In the operation of (c.1), the file system restores data by mounting the backup medium 15 as it is instead of the disk 13. As a result, each computer 11 can directly access the backup data stored in the backup medium 15, and a special operation for restoration is not required.
[0113]
FIG. 28 shows a process in which the block management unit 22 mounts the backup medium 15 on the file system. In FIG. 28, after data on the disk 13 (shaded portion) is copied to the backup medium 15 and a reference request for the disk 13 is received from the computer 11, the block management unit 22 transfers the corresponding data on the backup medium 15 to the computer. Return to 11.
[0114]
FIG. 29 is a flowchart of such a reference process. The block management unit 22 first receives a file read request from the computer 11 (step S81). The read request includes the file name, the read area offset a, and the size S. Next, the meta information of the backup medium 15 is referred to (step S82), and the block number #x assigned to the range a to a + S of the corresponding file is obtained (step S83).
[0115]
Next, the block number #y on the backup medium 15 in which the data of the block number #x is stored is obtained (step S84), the block data is read (step S85), and the read request is responded ( Step S86), the process is terminated.
[0116]
In the operation of (c.2), when restoring the differential backup, the plurality of differential backup data are searched in order from the latest one as necessary. In the case of differential backup, since necessary data is stored in any of a plurality of generations of backup data, all data can be presented to the computer 11 by searching for the backup data.
[0117]
FIG. 30 shows such generation management. In FIG. 30, backup data for each generation is stored in different backup media 15. The block management information 61 maps the file name to the device name and block number of the disk 13. The block management information 62 is provided for each generation of backup data, and maps the device name and block number of the disk 13 to the identification information and block number of the backup medium 15.
[0118]
When receiving a file access request from the computer 11, the block management unit 22 refers to the block management information 61 to acquire a device name and a block number corresponding to the file name, and passes them to the medium control unit 24.
[0119]
The medium control unit 24 manages the backup data of each generation in the order of generation, refers to the block management information 62 of the newest generation G1, and checks whether there is a given device name and block number (block information) To do. If there is the given block information, the block number of the backup medium 15 corresponding to the block information is obtained, and the backup medium 15 of the generation G1 is referred to. If there is no given block information, the block management information 62 of the previous generation G2 is referred to and it is checked whether or not the block information exists.
[0120]
If the generations are traced back one by one while repeating such processing, the data corresponding to the given block information can be referred to in the backup medium 15 of any generation. Thus, even when differential backup is performed, it is possible to show all data to the user using past backup data.
[0121]
FIG. 31 shows an example of differential backup restoration.
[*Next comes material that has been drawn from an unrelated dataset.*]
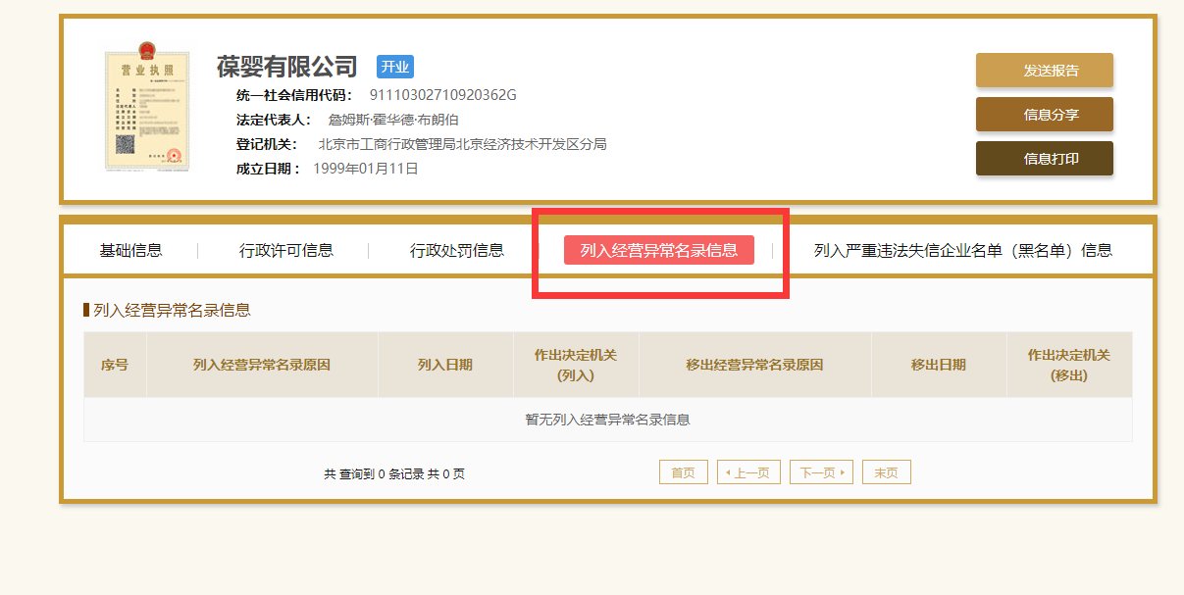Image resolution: width=1184 pixels, height=595 pixels.
Task: Click the 信息打印 print information button
Action: click(x=1044, y=158)
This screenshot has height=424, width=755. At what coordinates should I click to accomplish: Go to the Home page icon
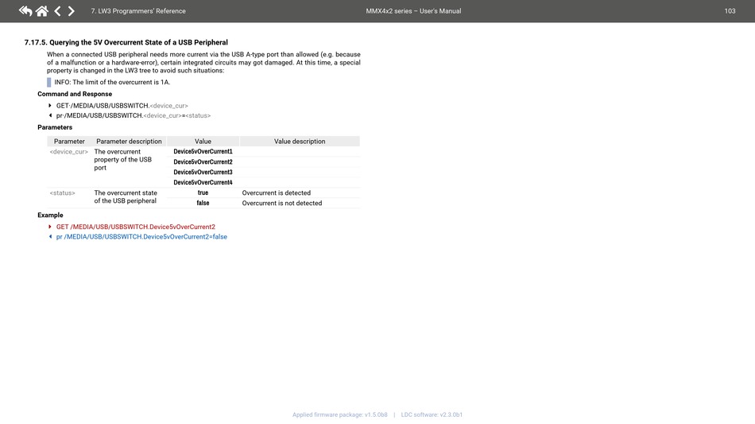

In FIG. 31, overall backup data 71 represents the first generation G3 backup data, and differential backup data 72 and 73 represent the differences in generations G2 and G1, respectively. The hatched portion represents a block in which backup data exists. For example, in the differential backup data 72, the blocks 81 and 82 correspond to the changed data, and the block 83 corresponds to the newly added data.
[0122]
When data of blocks 93 and 94 is requested at the time of restoration, the corresponding block of the differential backup data 73 of generation G1 is referred to, and when data of blocks 92 and 97 is requested, the differential backup is traced back to generation G2. A corresponding block of data 72 is referenced. Further, when the data of the blocks 91, 95, 96 are requested, the corresponding block of the whole backup data 71 is referred back to the generation G3.
[0123]
Further, when the merge process as shown in FIG. 25 is performed, a similar restore operation is performed using the backup data generated by the merge instead of the merged two backup data.
[0124]
In the operations (c.3) and (c.4), when backup data is stored on the tape 16, the backup medium 15 is used as a buffer accessible from all the computers 11 in the cluster. When the computer 11 refers to the backup data, only necessary blocks are loaded onto the backup medium 15 and those blocks are used as a cache. As a result, only necessary data can be arranged on the backup medium 15, and access efficiency to frequently accessed data is improved.
[0125]
FIG. 32 shows processing for using the backup medium 15 as a buffer. Here, since only the computer 12 is connected to the tape 16 in the configuration of FIG. 2, the tape control unit 27 of the computer 12 reads out necessary block data from the tape 16 and arranges it on the backup medium 15. . For example, a disk is used as the backup medium 15. By referring to the data loaded on the backup medium 15 in this way, the computer 11 not connected to the tape 16 can read the backup data stored on the tape 16.
[0126]
FIG. 33 is a flowchart of backup data reference processing. The processes in steps S91 to S93 in FIG. 32 are the same as the processes in steps S81 to S83 in FIG. Next, the block management unit 22 obtains the block number #y on the tape 16 where the data of the block number #x obtained in step S93 is stored (step S94), and the cache of the block is stored in the backup medium 15. It is checked whether it is above (step S95).
[0127]
If the cache is not on the backup medium 15, the tape control unit 27 reads the data of the block from the tape 16 and writes it in an empty block #z on the backup medium 15 (step S96). Then, the block management unit 22 responds to the read request using the written data (step S97), and ends the process. If the cache is on the backup medium 15, the block management unit 22 responds to the read request using the data (step S97) and ends the process.
[0128]
In the operation of (c.5), when the BI log of the log medium 14 is not overwritten with the backup data of the backup medium 15 and the log and the backup data are stored separately, the log is referred to first. Refer back to the backup data later if necessary. By referring to the log at the time of restoration, the image at the start of the backup is reproduced, and data inconsistency does not occur.
[0129]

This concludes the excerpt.